*WHAT THE TASK ASKS*
Copy out the data in full and exactly, passing over the pictures.

Saved data entries
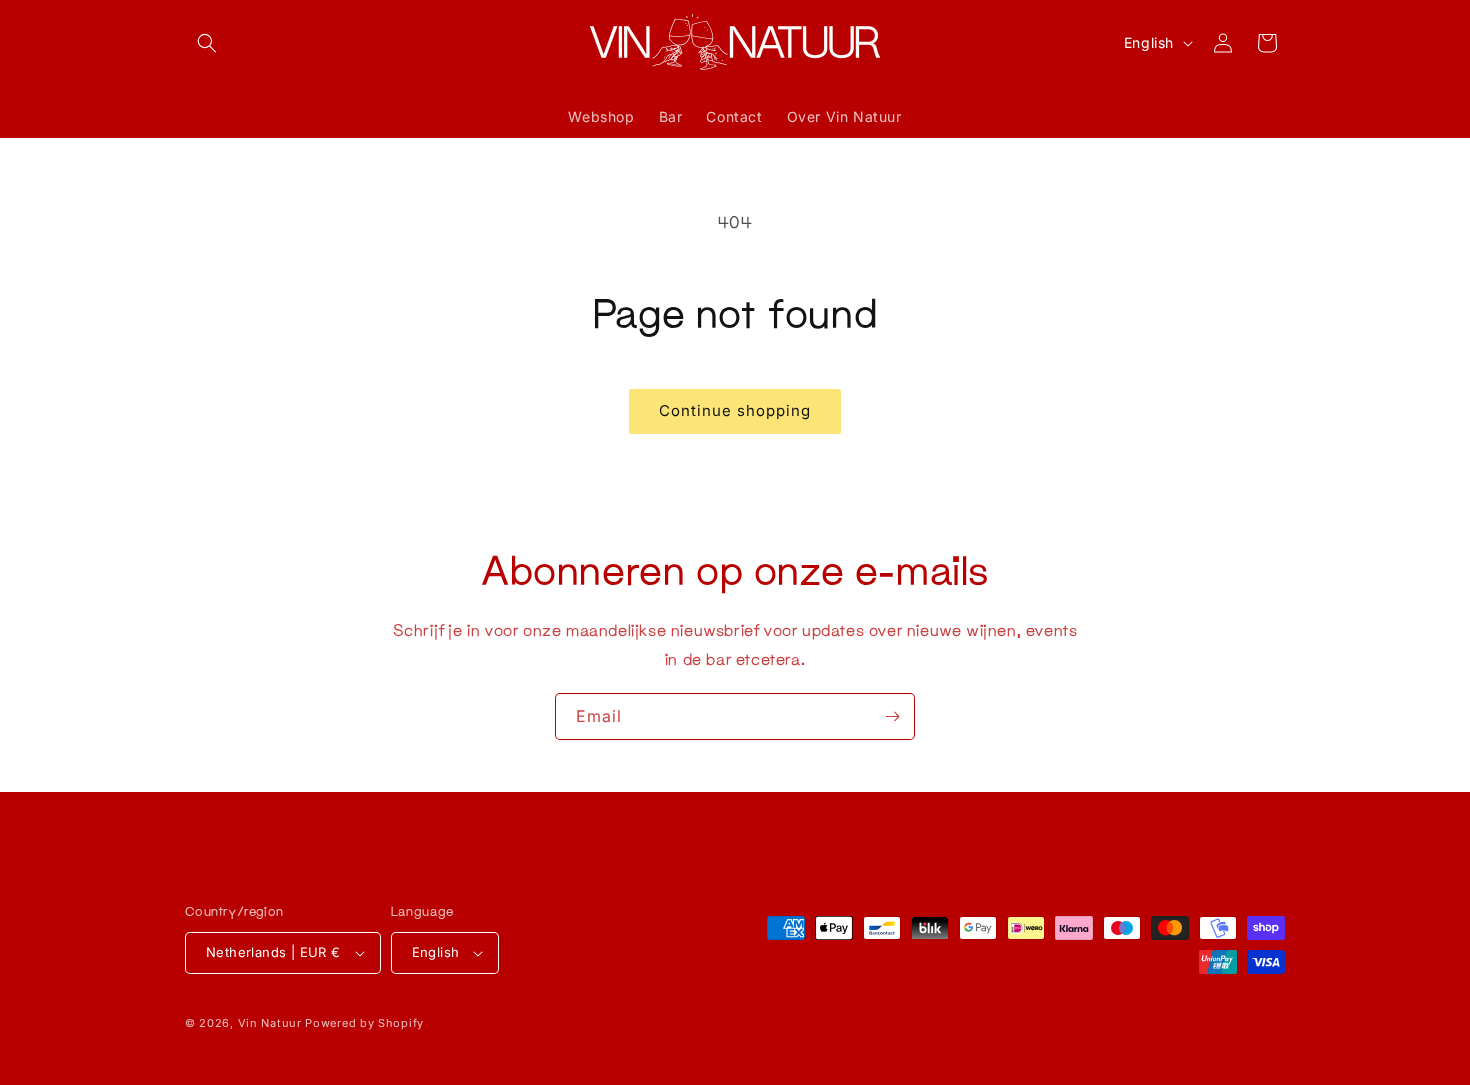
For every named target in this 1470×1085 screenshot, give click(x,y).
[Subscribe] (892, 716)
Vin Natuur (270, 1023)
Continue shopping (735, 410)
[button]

*EXERCISE RESULT*
For every named target in this 1470×1085 screenshot, give click(x,y).
[Subscribe] (892, 716)
Vin Natuur (270, 1023)
Continue shopping (735, 410)
[button]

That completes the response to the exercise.